-- start of Records --

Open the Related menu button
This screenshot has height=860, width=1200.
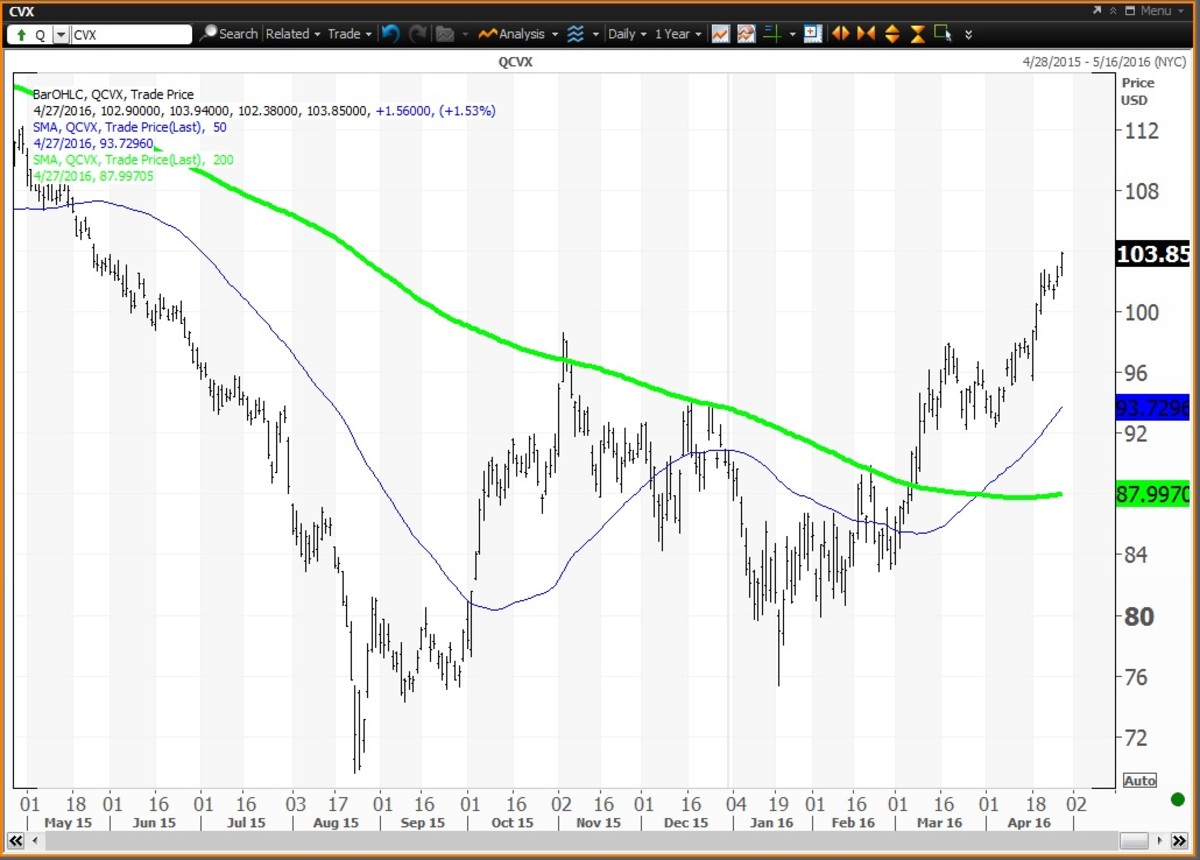pyautogui.click(x=292, y=34)
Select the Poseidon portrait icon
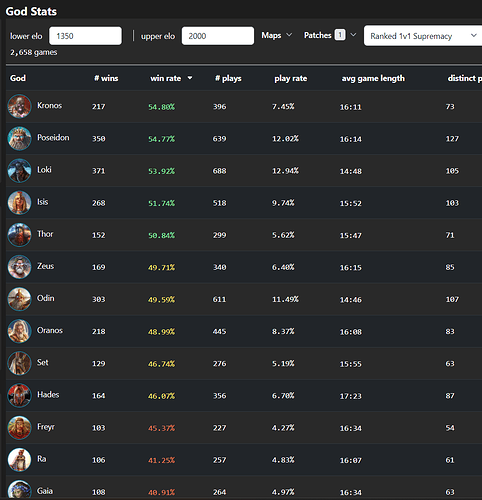The height and width of the screenshot is (500, 482). (19, 138)
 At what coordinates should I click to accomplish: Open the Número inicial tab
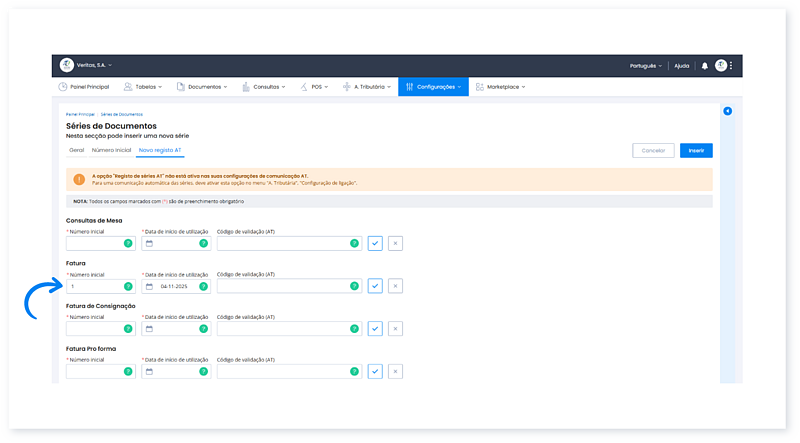[111, 150]
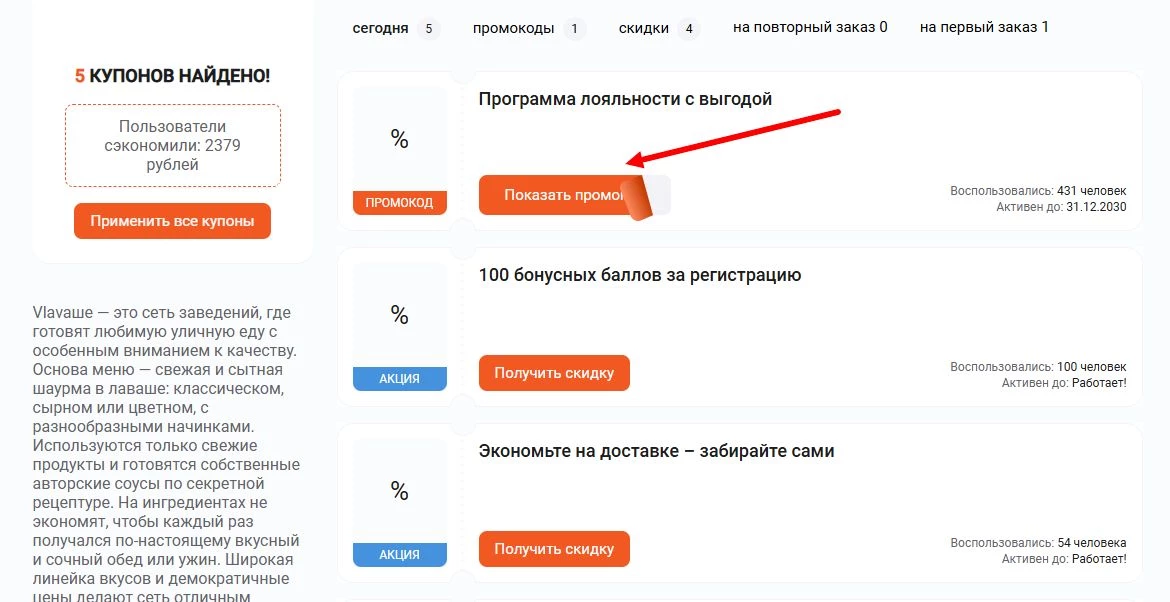The width and height of the screenshot is (1170, 602).
Task: Click the Пользователи сэкономили savings box
Action: click(x=172, y=144)
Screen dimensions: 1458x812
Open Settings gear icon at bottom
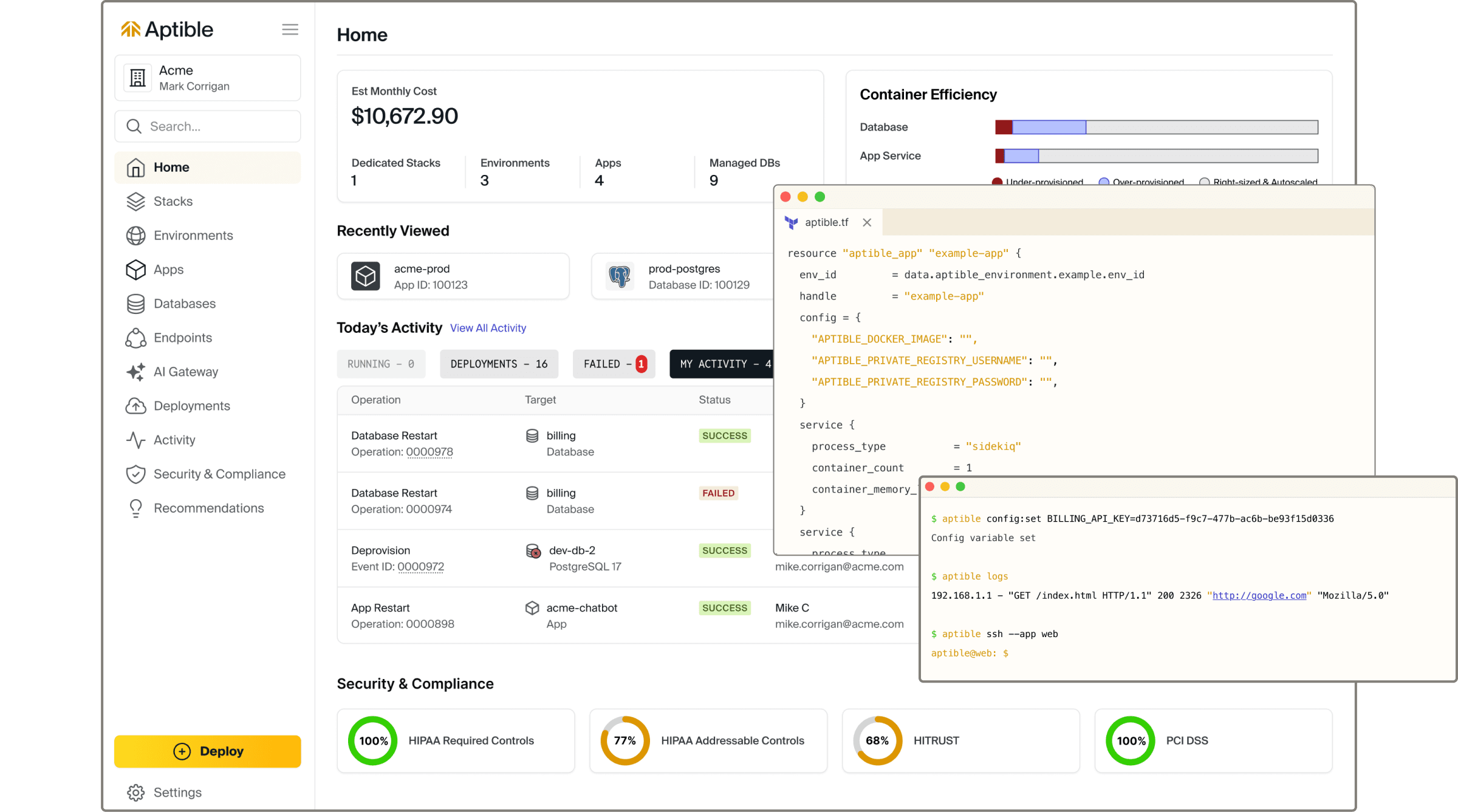click(135, 793)
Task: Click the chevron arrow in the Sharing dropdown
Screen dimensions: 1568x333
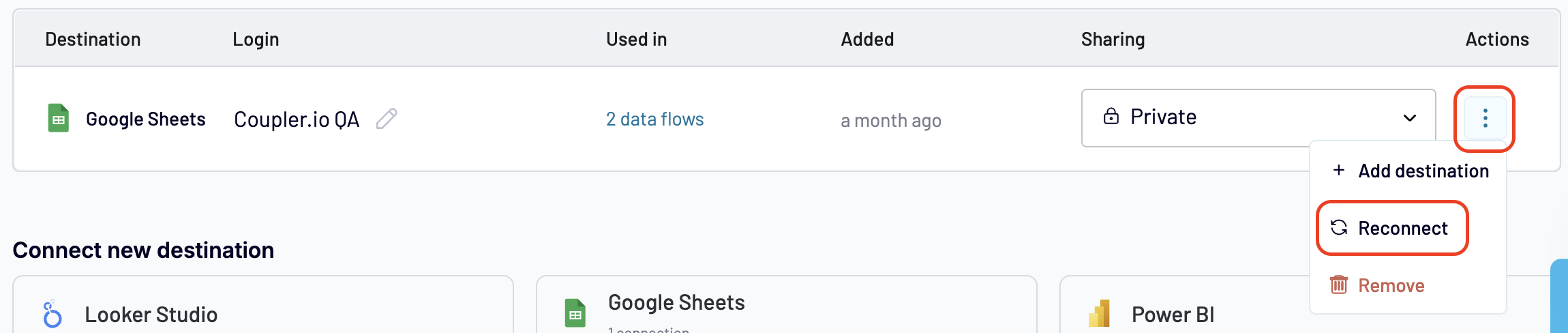Action: coord(1410,117)
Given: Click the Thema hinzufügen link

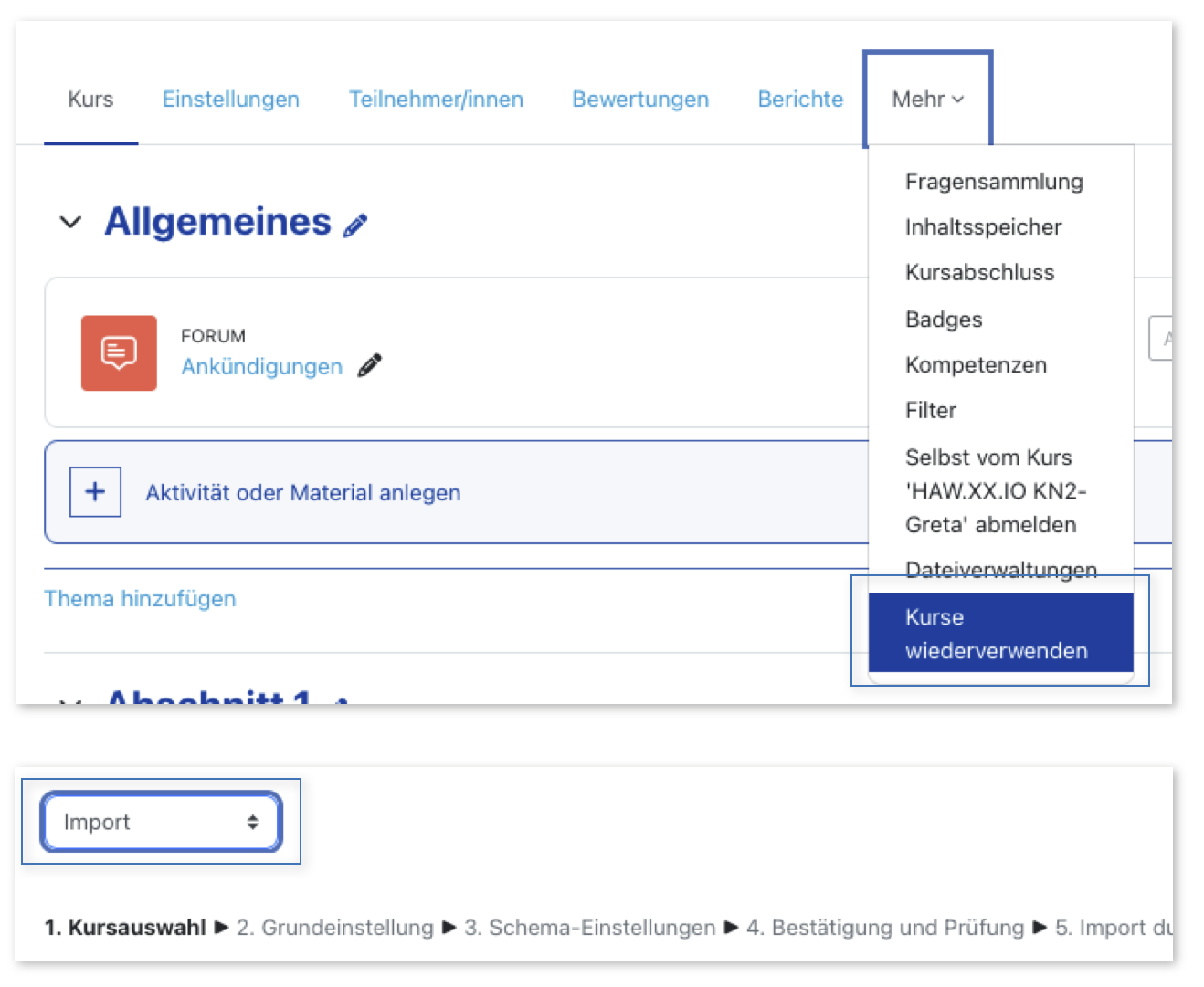Looking at the screenshot, I should point(140,599).

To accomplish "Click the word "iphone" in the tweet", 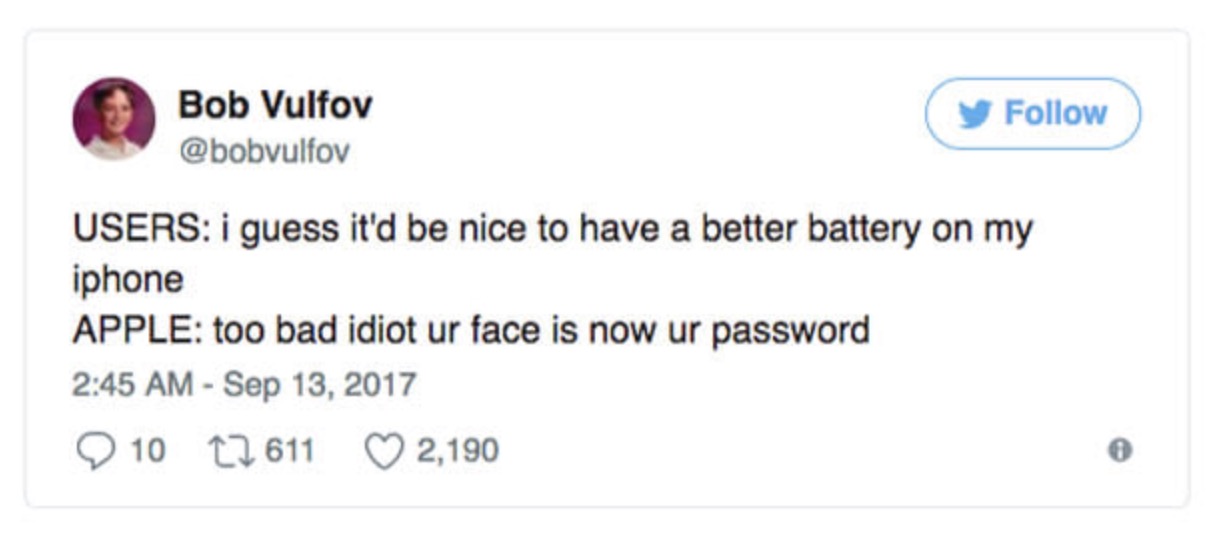I will click(x=127, y=279).
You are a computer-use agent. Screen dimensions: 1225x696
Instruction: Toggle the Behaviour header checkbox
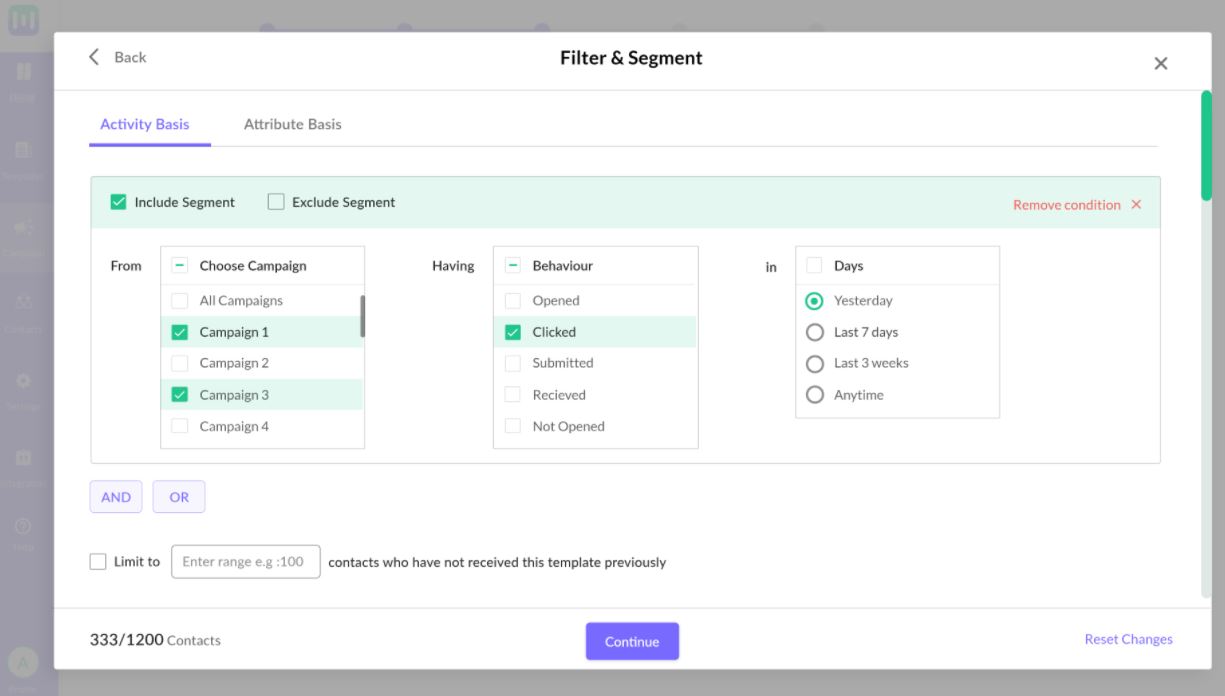click(513, 266)
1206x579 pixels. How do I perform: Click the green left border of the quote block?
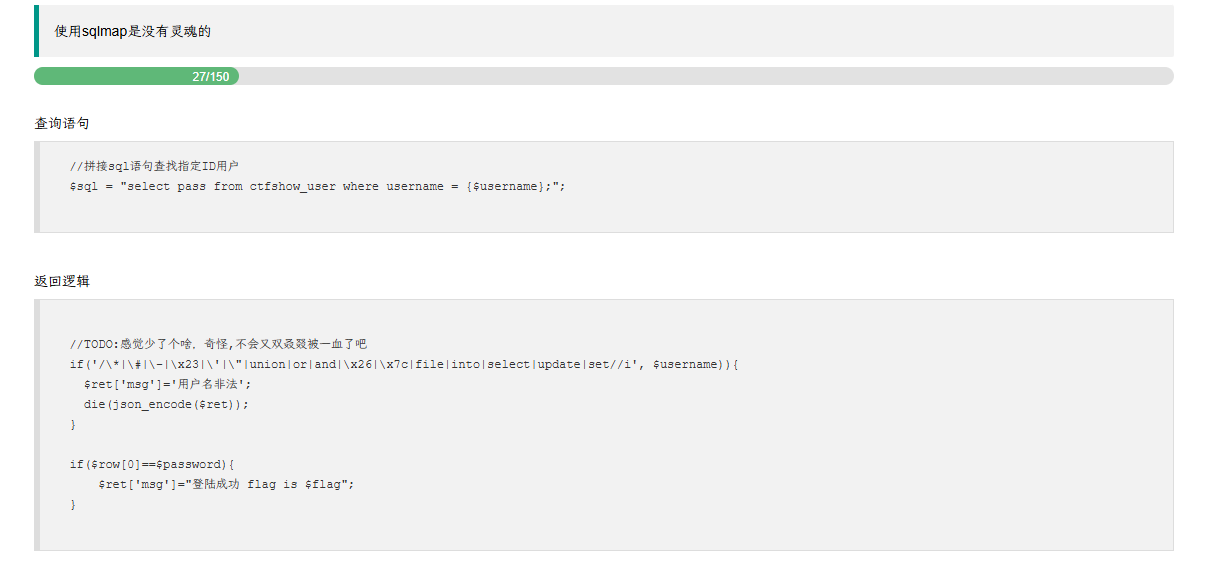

-- end of Records --

▸ **What you should do**: Return verbatim the portion of the records from their beginning through the line containing "Action: click(x=172, y=144)", both ends included, and omit the pictures from your reply.

▸ **Answer below**:
Open the Related menu button
This screenshot has height=860, width=1200.
pyautogui.click(x=292, y=34)
Select the Poseidon portrait icon
The height and width of the screenshot is (500, 482). (19, 138)
 At what coordinates should I click to accomplish: Open the Número inicial tab
[111, 150]
The width and height of the screenshot is (1170, 602).
Task: Click the Пользователи сэкономили savings box
Action: click(x=172, y=144)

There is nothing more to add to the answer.